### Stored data
__________

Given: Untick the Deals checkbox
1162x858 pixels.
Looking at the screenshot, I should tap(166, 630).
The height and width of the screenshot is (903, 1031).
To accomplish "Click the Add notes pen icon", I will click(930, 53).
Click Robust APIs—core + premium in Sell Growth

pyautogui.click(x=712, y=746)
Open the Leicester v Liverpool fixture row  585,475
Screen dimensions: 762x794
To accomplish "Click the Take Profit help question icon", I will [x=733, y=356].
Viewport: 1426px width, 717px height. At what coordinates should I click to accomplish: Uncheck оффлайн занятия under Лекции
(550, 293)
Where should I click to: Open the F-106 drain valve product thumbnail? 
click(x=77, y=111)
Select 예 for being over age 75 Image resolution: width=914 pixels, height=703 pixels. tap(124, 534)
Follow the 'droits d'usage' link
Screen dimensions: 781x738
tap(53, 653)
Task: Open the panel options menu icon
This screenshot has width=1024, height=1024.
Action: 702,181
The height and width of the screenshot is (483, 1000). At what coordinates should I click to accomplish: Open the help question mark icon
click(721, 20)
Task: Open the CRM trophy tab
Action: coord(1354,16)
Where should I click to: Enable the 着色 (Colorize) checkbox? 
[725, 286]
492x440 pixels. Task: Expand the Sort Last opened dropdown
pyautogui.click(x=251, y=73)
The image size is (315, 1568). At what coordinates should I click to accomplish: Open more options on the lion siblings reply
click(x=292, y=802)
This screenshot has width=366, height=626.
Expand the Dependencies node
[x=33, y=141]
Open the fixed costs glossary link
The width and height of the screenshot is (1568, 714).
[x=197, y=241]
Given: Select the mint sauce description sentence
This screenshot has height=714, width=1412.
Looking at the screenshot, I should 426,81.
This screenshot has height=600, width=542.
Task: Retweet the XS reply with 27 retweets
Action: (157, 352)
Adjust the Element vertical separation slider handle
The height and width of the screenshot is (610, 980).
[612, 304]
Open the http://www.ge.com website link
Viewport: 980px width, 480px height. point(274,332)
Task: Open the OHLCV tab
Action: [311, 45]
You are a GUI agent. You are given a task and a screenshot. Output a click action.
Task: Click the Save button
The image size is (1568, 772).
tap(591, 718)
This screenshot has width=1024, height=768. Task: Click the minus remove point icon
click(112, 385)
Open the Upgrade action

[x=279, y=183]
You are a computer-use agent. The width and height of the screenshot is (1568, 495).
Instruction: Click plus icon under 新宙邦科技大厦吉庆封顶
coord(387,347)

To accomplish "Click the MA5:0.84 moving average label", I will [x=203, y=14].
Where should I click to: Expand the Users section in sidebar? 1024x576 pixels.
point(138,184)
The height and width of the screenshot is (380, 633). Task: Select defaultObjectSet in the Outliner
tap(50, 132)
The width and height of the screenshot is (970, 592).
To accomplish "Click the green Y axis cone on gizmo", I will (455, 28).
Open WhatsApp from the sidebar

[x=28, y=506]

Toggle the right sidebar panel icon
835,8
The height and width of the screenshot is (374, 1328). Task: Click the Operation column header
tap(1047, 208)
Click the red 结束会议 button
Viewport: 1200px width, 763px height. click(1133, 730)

__________

### WHAT YOU NEED TO DO
With every line intact, print the records above again.

### REPLY TO THE TASK
Given: Untick the Deals checkbox
1162x858 pixels.
Looking at the screenshot, I should tap(166, 630).
The height and width of the screenshot is (903, 1031).
To accomplish "Click the Add notes pen icon", I will click(930, 53).
Click Robust APIs—core + premium in Sell Growth

pyautogui.click(x=712, y=746)
Open the Leicester v Liverpool fixture row  585,475
Screen dimensions: 762x794
To accomplish "Click the Take Profit help question icon", I will [x=733, y=356].
Viewport: 1426px width, 717px height. At what coordinates should I click to accomplish: Uncheck оффлайн занятия under Лекции
(550, 293)
Where should I click to: Open the F-106 drain valve product thumbnail? 
click(x=77, y=111)
Select 예 for being over age 75 Image resolution: width=914 pixels, height=703 pixels. tap(124, 534)
Follow the 'droits d'usage' link
Screen dimensions: 781x738
tap(53, 653)
Task: Open the panel options menu icon
This screenshot has width=1024, height=1024.
Action: 702,181
The height and width of the screenshot is (483, 1000). At what coordinates should I click to accomplish: Open the help question mark icon
click(721, 20)
Task: Open the CRM trophy tab
Action: coord(1354,16)
Where should I click to: Enable the 着色 (Colorize) checkbox? 
[725, 286]
492x440 pixels. Task: Expand the Sort Last opened dropdown
pyautogui.click(x=251, y=73)
The image size is (315, 1568). At what coordinates should I click to accomplish: Open more options on the lion siblings reply
click(x=292, y=802)
This screenshot has width=366, height=626.
Expand the Dependencies node
[x=33, y=141]
Open the fixed costs glossary link
The width and height of the screenshot is (1568, 714).
[x=197, y=241]
Given: Select the mint sauce description sentence
This screenshot has height=714, width=1412.
Looking at the screenshot, I should 426,81.
This screenshot has height=600, width=542.
Task: Retweet the XS reply with 27 retweets
Action: (157, 352)
Adjust the Element vertical separation slider handle
The height and width of the screenshot is (610, 980).
[612, 304]
Open the http://www.ge.com website link
Viewport: 980px width, 480px height. point(274,332)
Task: Open the OHLCV tab
Action: [311, 45]
You are a GUI agent. You are given a task and a screenshot. Output a click action.
Task: Click the Save button
The image size is (1568, 772).
tap(591, 718)
This screenshot has width=1024, height=768. Task: Click the minus remove point icon
click(112, 385)
Open the Upgrade action

[x=279, y=183]
You are a computer-use agent. The width and height of the screenshot is (1568, 495).
Instruction: Click plus icon under 新宙邦科技大厦吉庆封顶
coord(387,347)

To accomplish "Click the MA5:0.84 moving average label", I will [x=203, y=14].
Where should I click to: Expand the Users section in sidebar? 1024x576 pixels.
point(138,184)
The height and width of the screenshot is (380, 633). Task: Select defaultObjectSet in the Outliner
tap(50, 132)
The width and height of the screenshot is (970, 592).
To accomplish "Click the green Y axis cone on gizmo", I will (455, 28).
Open WhatsApp from the sidebar

[x=28, y=506]

Toggle the right sidebar panel icon
835,8
The height and width of the screenshot is (374, 1328). Task: Click the Operation column header
tap(1047, 208)
Click the red 结束会议 button
Viewport: 1200px width, 763px height. click(1133, 730)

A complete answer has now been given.